But insurgents not only feel free to travel in the area. Helped by violent local conflict (with rival tribes firing rockets at each other and whole villages being burnt down) foreign aid workers and even government officials travel only with the risk of their lives. \"Everyone here is at risk, [both] aid workers and government officials, from insurgents and people from local disputes,\" a government official in Nuristan told the United Nations’ Integrated Regional Information Networks (IRIN) in February. Abdul Bari-Siddiqi, who works with the media NGO AINA in Jalalabad, even says “a civil war” is taking place.
In May last year, two Britons working for the private security firm Global Risk that was helping to provide security for the presidential elections of October 2004 were killed in Nuristan. Perhaps, as observers in Kabul believe, the men were at the wrong place at the wrong time. But the incident helped to make the elections a failure in Nuristan, which does seem to do its best to oust all foreigners. Afghan Aid, the only NGO that was still working in the area, decided to close down its Nuristan operation after an attack on its office there in September 2004. As a result, more than 50 people lost their job.
Other than Afghan Aid, no other organization offered job opportunities - or any other help. This winter, blocked roads and lack of medicines contributed to the death of at least 25 children in Nuristan, which has no phones, electricity, or big towns. Nuristan has become a sad example of an Afghanistan where local and foreign radicals have managed to scare aid and government workers away and force people to live according to their orthodox views. Because bleak as the situation in Nuristan is, as much do Taliban-linked insurgents and al-Qaeda prosper. They would even have bases in the area (except in winter when it is too cold) said Nick Downie, who heads ANSO, in October last year. Coalition Forces apparently try to take action against the fighters and are conducting operations in the area but they are “not very talkative” about it, says the ANSO official in Jalalabad.

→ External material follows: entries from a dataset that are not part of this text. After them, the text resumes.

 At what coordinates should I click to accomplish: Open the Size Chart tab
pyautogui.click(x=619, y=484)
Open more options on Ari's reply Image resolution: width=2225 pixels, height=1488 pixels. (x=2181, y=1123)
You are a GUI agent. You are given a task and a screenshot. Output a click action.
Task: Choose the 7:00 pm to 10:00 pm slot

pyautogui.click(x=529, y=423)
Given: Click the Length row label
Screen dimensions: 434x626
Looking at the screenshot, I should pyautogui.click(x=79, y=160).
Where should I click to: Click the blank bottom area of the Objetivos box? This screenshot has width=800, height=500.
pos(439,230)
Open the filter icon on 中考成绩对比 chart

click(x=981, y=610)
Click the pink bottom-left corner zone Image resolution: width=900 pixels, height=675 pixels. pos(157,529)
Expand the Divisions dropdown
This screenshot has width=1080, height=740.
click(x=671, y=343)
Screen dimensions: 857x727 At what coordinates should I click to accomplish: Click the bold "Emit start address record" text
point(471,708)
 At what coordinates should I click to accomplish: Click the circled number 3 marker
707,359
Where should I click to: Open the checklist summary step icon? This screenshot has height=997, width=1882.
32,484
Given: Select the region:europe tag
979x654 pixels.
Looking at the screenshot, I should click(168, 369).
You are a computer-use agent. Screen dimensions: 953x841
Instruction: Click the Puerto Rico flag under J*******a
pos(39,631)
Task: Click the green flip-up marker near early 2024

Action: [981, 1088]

But locals do not suffer only from insurgents. In the absence of any credible government authority, any Kabul-style post-Taliban enlightenment still has to take place in Nuristan. While a first female governor was appointed to the province of Bamyan in early March, life for women in Nuristan, if anything, seems to be getting worse. Religious elders for example forced a local high school to turn girls away and transform into a Madrassa (religious school) serving boys only. “We have been forced to hand [the school] over to fundamentalists,” a local teacher told IRIN. “You cannot talk of Afghan progress here.”
Infidel Nuristan was only forcibly converted to Islam at the end of the 19th century – when its name changed from Kafiristan (the land of the infidels) to Nuristan. But since then, Nuristanis seem to have become more orthodox than many an Afghan in other parts of the country. Here, clerics still force people to publicly burn their televisions and CD players. And in the absence of any government authority they can probably do so for some time to come.